When a new baby isn’t entirely that bundle of joy you’d expected

16 June 2020

We’re sometimes reluctant to talk about what it’s really like to bring a new baby into a family – apart from the acceptance that we’re likely to get a lot less sleep.

Expectations run high and anything that contradicts them can be difficult to process.

As a new parent, you’re letting go of one life and discovering another. This process can take time.

It’s a period of intense change for you, your partner, and your new baby. You learn together what that new ‘normal’ looks like but, meanwhile, it’s important not to judge yourself, nor your partner, if things feel uncomfortable. Be gentle with each other.

One of the biggest changes will be how little time you now have to be a couple. It’s important that you make extra effort to find that time, even if it feels unnecessary or artificial.

The biggest challenge for couples is knowing that what they’re feeling is normal and incredibly common. Try to let go of the ‘shoulds’ and ‘oughts’ – they’re not helpful. There is no how you should feel, only how you do feel.

For example:

  • A new mum might find herself feeling resentful at her partner’s comparative freedom, especially in those early days and especially if she’s breastfeeding
  • You might resent the attention the new baby is getting and, in turn, feel guilty
  • You might feel confused or fearful that you’re not taking to parenthood as well as you’d expect
  • Instead of feeling supported, you might feel judged by grandparents, other family members or friends
  • Sometimes you might feel incompetent and overwhelmed by all the things you’re expected to know.

What you’re feeling is valid and you should tell your partner. You will probably find that they understand and may even feel the same as you.

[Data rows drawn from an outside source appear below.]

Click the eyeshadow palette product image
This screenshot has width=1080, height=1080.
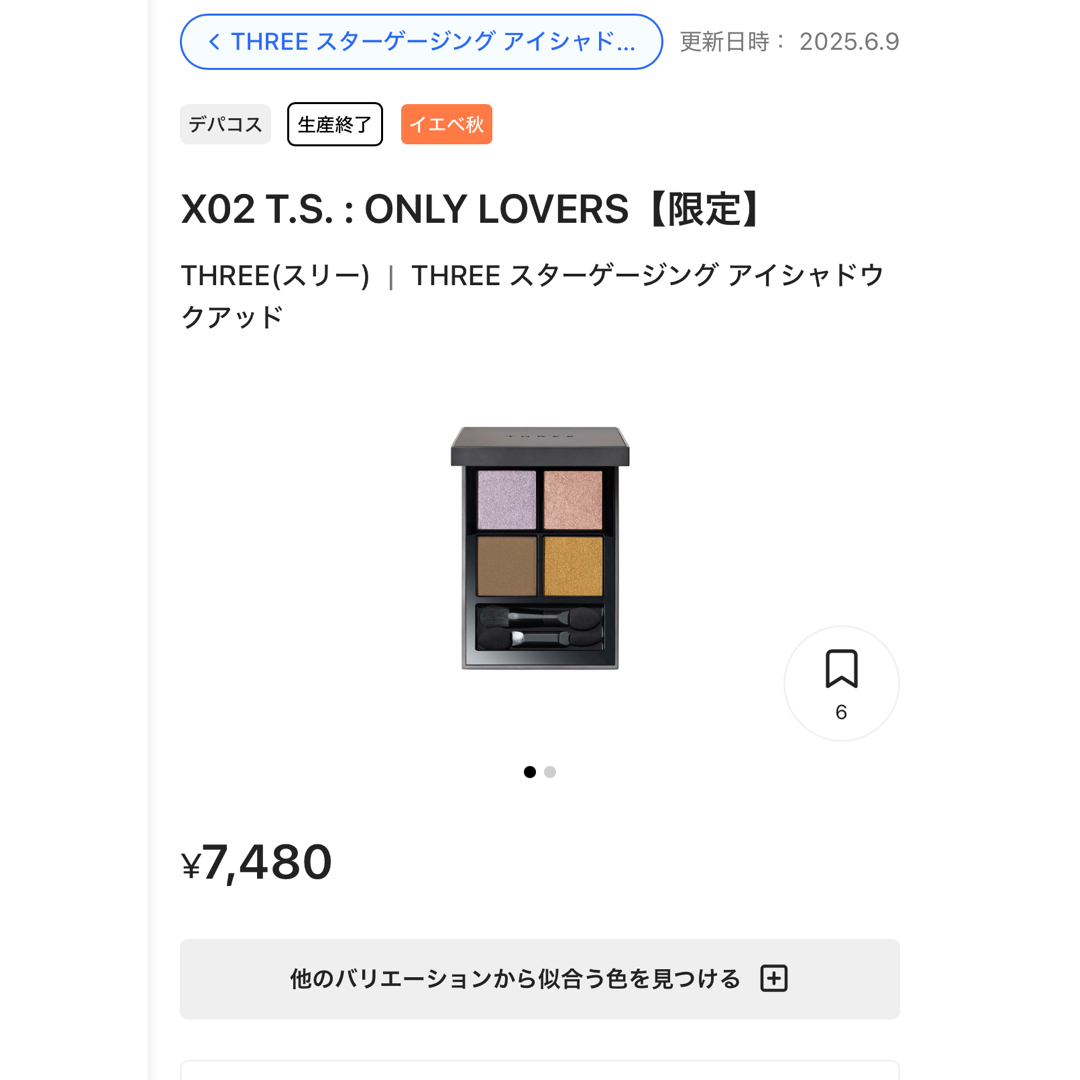(539, 548)
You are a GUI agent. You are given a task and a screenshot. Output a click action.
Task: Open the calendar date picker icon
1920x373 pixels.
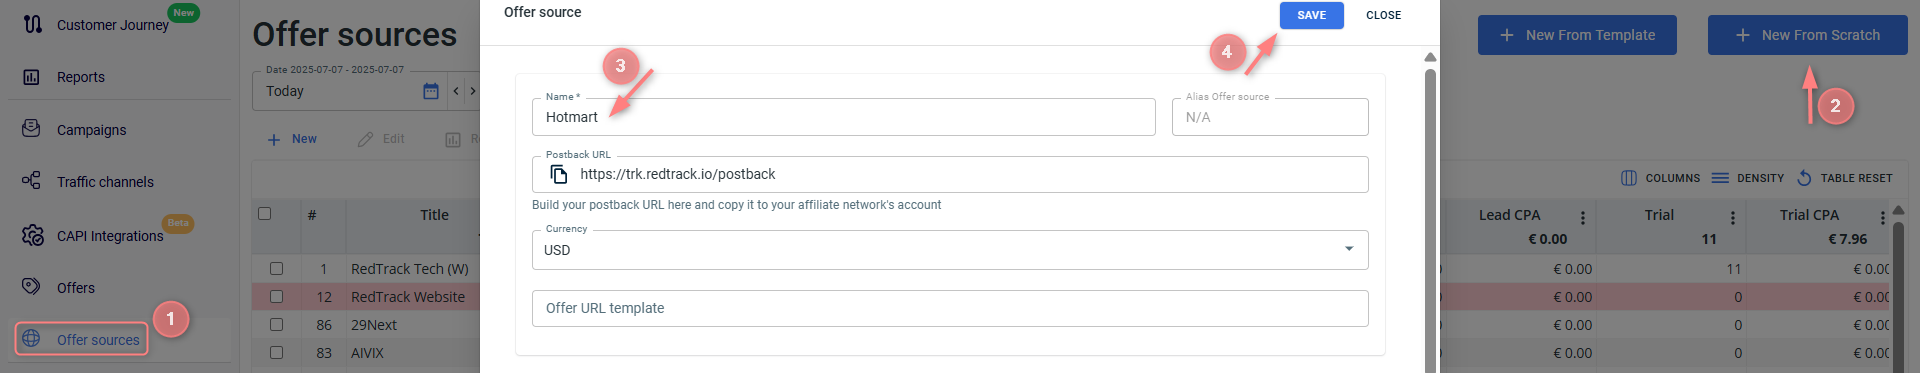coord(431,91)
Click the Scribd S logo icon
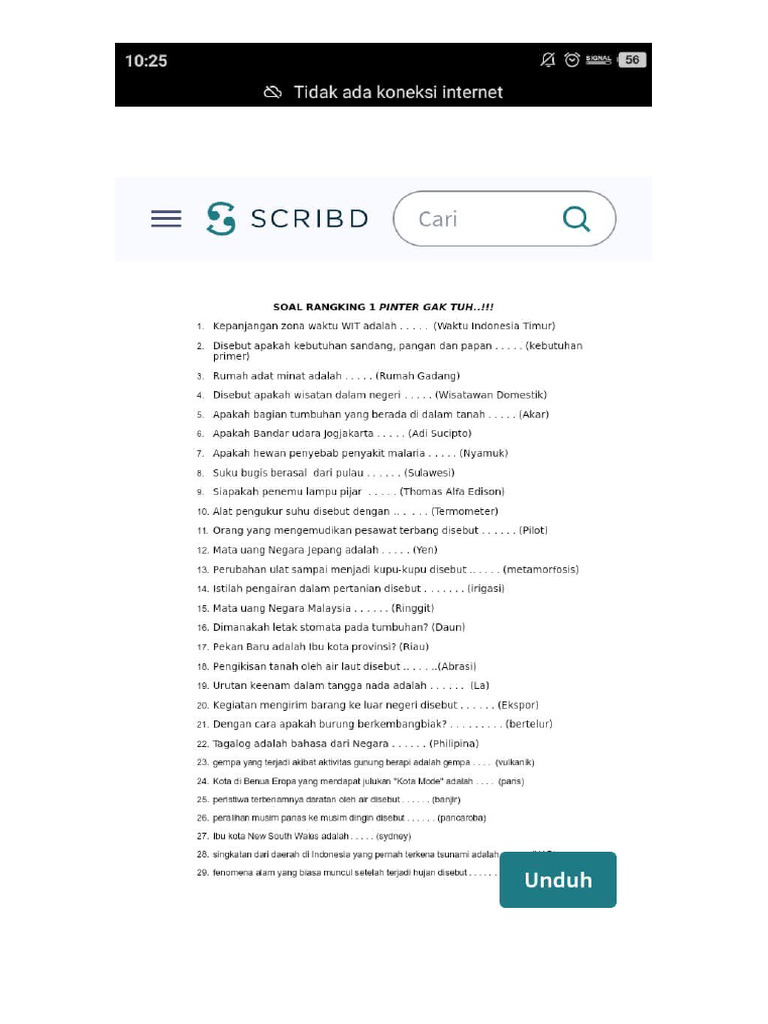The height and width of the screenshot is (1024, 768). tap(221, 219)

What if I think it’s more serious?

Research shows that women in particular experience some form of mental illness post childbirth – 50% of those women have no previous history of mental illness.

You may be tempted to blame yourself and feel guilty for not experiencing the euphoria everyone told you to expect. It isn’t your fault and, with support, you can process your feelings and move forward.

What are the signs we should look out for?

If you’re suffering from postnatal depression, you might relate to the following:

  • Feeling indifferent to your partner and your new baby
  • Feeling irritable or angry for no obvious reason
  • Unable to sleep, even when you have the opportunity
  • Sleeping too much and unable to leave your bed
  • Feeling hopeless, worthless or unable to cope
  • Lack of interest in your partner and/or in having sex.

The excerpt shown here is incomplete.